ASP.NET CORE Client-Side Best Practice to pass to Generate the Token. The API has been configured with a JWT to secure few actions (e.g. PUT).
I have enabled the Edit link (in the index.cshtml) that navigates to a razor page with a form that gets populated. Then user makes some changes and clicks submit button. So now I need to secure this.
Secure the Edit so only people with the token can access the form?
Secure the “submit button” instead?
Although it might be a design preference, I am looking for best-practice to implement token functionality on the client side.
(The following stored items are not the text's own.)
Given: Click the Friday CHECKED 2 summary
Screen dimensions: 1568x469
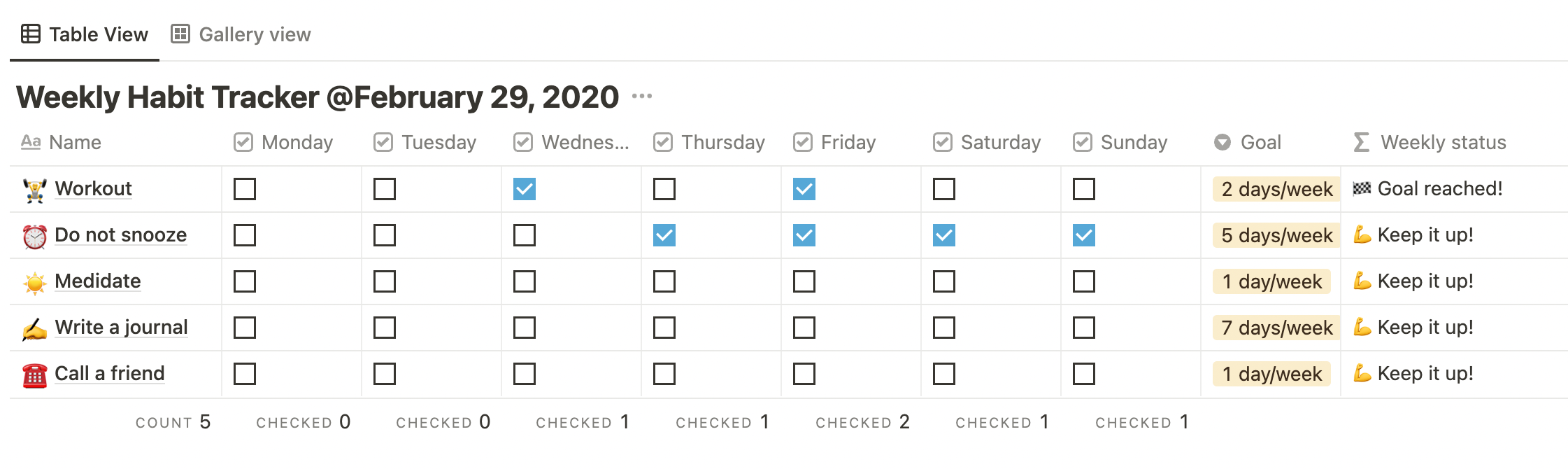Looking at the screenshot, I should point(862,422).
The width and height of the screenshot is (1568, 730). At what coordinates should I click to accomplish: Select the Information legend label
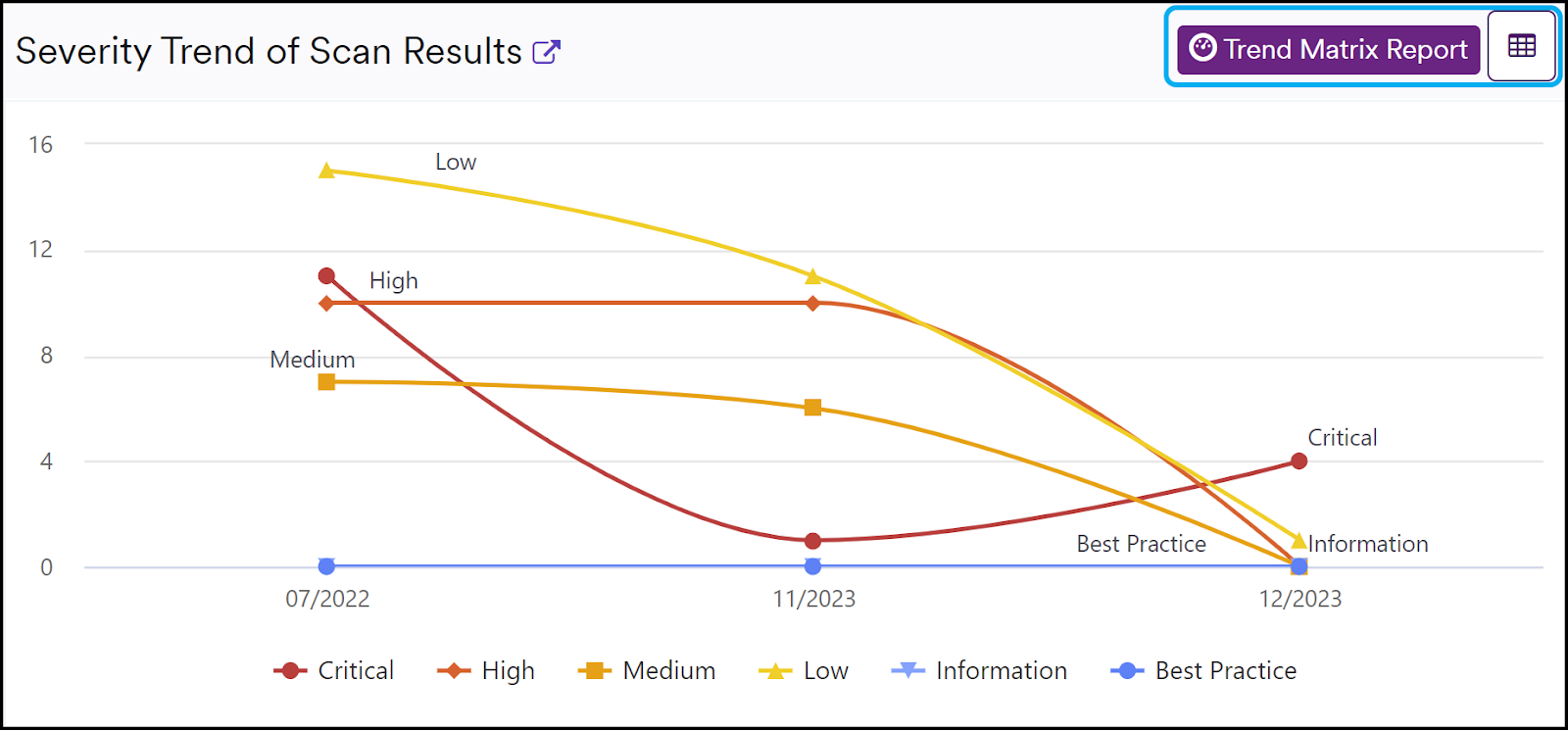click(1002, 670)
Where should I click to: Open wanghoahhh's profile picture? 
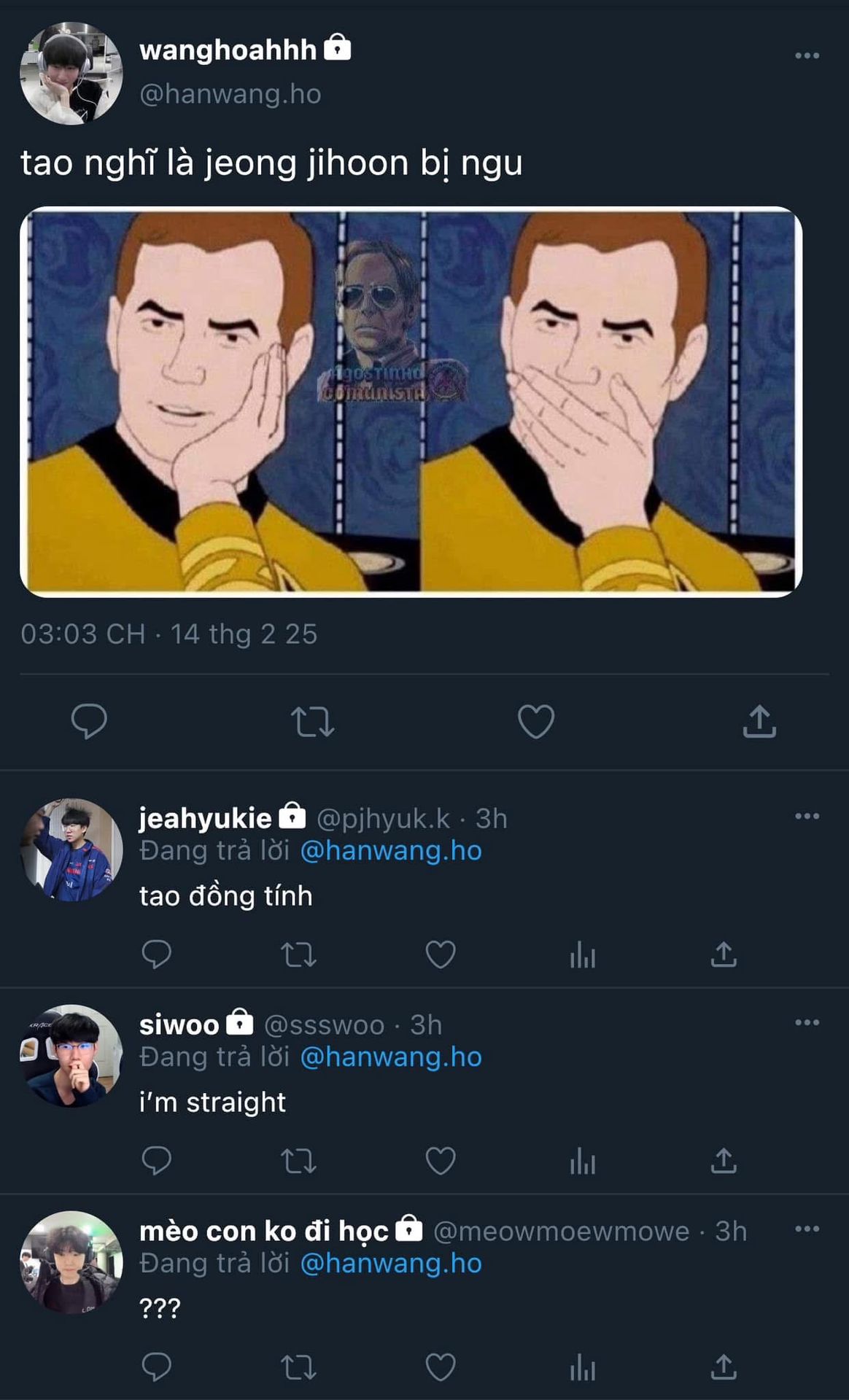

Do I approach it similarly to the API (green Authorized button with lock )? Any help will be appreciated
When it comes to securing client-side operations in ASP.NET Core with JWT tokens, there's no one-size-fits-all solution, but here's a common approach many developers use. Instead of securing individual buttons, it's usually better to handle authentication at the page level. You can do this by adding an authorization filter or middleware that checks for a valid token before allowing access to the Edit page. When the form is submitted, make sure to include the token in the request headers. After a successful login, store the token securely - browser storage or a secure cookie are common choices. It's also helpful to set up a client-side interceptor or middleware to automatically add the token to API requests. For the UI, you might want to only show edit links or forms to authenticated users. This approach gives you good security coverage while keeping things smooth for users. Remember, the exact implementation can vary based on your specific needs and architecture.